• [Task goal]: Reproduce the data in full, exactly.

• [Records for this exercise]:
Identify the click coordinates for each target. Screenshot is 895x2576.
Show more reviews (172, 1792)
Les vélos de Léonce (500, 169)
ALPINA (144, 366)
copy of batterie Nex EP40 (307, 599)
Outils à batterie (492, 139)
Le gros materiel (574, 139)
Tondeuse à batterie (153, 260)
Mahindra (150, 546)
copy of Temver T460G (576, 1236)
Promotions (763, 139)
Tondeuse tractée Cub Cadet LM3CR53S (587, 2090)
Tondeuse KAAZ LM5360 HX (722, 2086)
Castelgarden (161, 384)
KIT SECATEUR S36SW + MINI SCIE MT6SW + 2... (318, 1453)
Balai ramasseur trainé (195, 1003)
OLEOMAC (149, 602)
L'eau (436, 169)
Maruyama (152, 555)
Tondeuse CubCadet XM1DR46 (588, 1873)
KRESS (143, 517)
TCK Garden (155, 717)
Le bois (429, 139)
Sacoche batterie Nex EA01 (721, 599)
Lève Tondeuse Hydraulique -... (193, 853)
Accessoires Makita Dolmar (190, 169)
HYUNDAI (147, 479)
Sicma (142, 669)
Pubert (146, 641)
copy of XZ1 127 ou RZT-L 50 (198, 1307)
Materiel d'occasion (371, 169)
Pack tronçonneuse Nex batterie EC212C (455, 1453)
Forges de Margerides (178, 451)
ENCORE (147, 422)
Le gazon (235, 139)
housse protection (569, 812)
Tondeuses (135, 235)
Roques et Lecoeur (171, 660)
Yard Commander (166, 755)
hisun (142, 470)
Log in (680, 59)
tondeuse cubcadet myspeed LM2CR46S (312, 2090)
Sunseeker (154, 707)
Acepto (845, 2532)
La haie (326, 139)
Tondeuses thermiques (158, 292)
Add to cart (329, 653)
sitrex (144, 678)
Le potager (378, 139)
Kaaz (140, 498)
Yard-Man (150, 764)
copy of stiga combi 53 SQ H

• [Exercise solution]:
Identify the click coordinates for each target. Screenshot is 895x2576.
Show more reviews (172, 1792)
Les vélos de Léonce (500, 169)
ALPINA (144, 366)
copy of batterie Nex EP40 (307, 599)
Outils à batterie (492, 139)
Le gros materiel (574, 139)
Tondeuse à batterie (153, 260)
Mahindra (150, 546)
copy of Temver T460G (576, 1236)
Promotions (763, 139)
Tondeuse tractée Cub Cadet LM3CR53S (587, 2090)
Tondeuse KAAZ LM5360 HX (722, 2086)
Castelgarden (161, 384)
KIT SECATEUR S36SW + MINI SCIE MT6SW + 2... (318, 1453)
Balai ramasseur trainé (195, 1003)
OLEOMAC (149, 602)
L'eau (436, 169)
Maruyama (152, 555)
Tondeuse CubCadet XM1DR46 (588, 1873)
KRESS (143, 517)
TCK Garden (155, 717)
Le bois (429, 139)
Sacoche batterie Nex EA01 (721, 599)
Lève Tondeuse Hydraulique -... (193, 853)
Accessoires Makita Dolmar (190, 169)
HYUNDAI (147, 479)
Sicma (142, 669)
Pubert (146, 641)
copy of XZ1 127 ou RZT-L 50 (198, 1307)
Materiel d'occasion (371, 169)
Pack tronçonneuse Nex batterie EC212C (455, 1453)
Forges de Margerides (178, 451)
ENCORE (147, 422)
Le gazon (235, 139)
housse protection (569, 812)
Tondeuses (135, 235)
Roques et Lecoeur (171, 660)
Yard Commander (166, 755)
hisun (142, 470)
Log in (680, 59)
tondeuse cubcadet myspeed LM2CR46S (312, 2090)
Sunseeker (154, 707)
Acepto (845, 2532)
La haie (326, 139)
Tondeuses thermiques (158, 292)
Add to cart (329, 653)
sitrex (144, 678)
Le potager (378, 139)
Kaaz (140, 498)
Yard-Man (150, 764)
copy of stiga combi 53 SQ H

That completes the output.